A lei non sembrava così, ma decise comunque di annuire per non fare la figura della stupida. La ragazza le batté una pacca sulla spalla, ignorando l'occhiata di rimprovero di una donna più anziana che passava nel corridoio.

- Bahar, scansafatiche, non perdere tempo e vienimi a dare una mano con la cottura del maiale. -

- Arrivo, arrivo! -

Nel suo tono c'era un che di esasperato che strappò un sorriso a Nemeria.

- Me la cavo da sola, ora. - si sentì in dovere di dire.

La serva annuì. Si era già girata per andarsene quando tornò a guardarla, stavolta con maggior interesse.

- Ma i tuoi occhi... -

- Bahar, che la peste ti colga se non ti muovi adesso! -

Quell'ultima esortazione bastò per smorzare qualsiasi curiosità. La ragazza le lanciò un'ultima occhiata curiosa prima di correre via come se avesse la morte alle calcagna.

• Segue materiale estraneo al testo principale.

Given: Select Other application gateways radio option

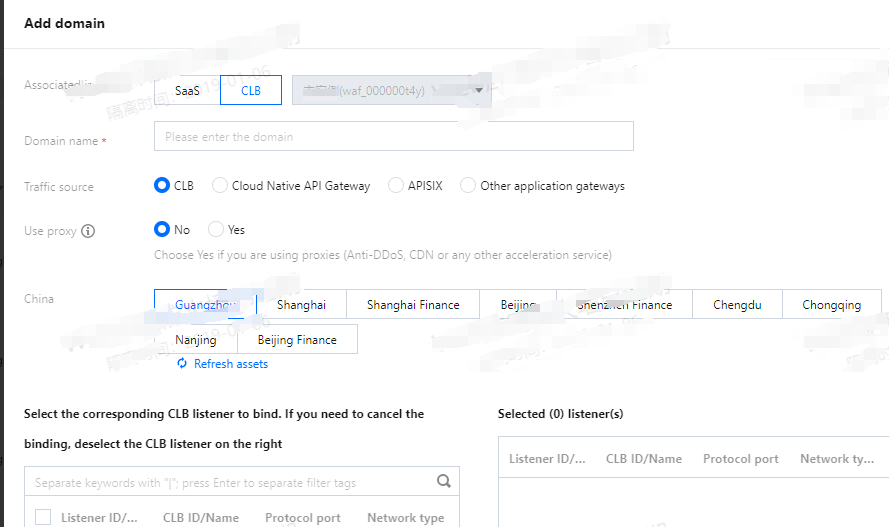Looking at the screenshot, I should tap(468, 186).
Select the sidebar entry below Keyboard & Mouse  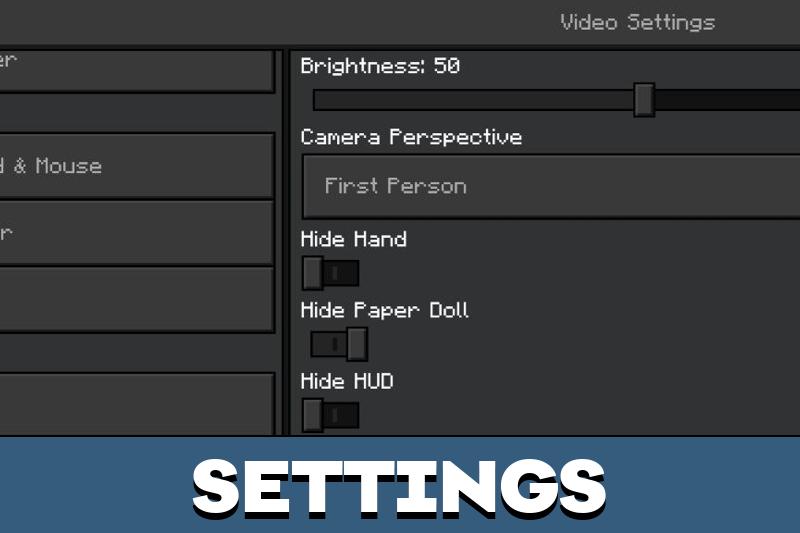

Nemeria la seguì con lo sguardo finché non sparì dietro l'angolo, poi tornò a fissare la tenda. Si sentiva come un agnello che stava per andare di sua spontanea volontà nella tana del leone, ma non aveva scelta.

"Sorella, dammi la forza."

Strinse nel pugno la pietra di luna e trasse un profondo respiro, prima di scostare la tenda.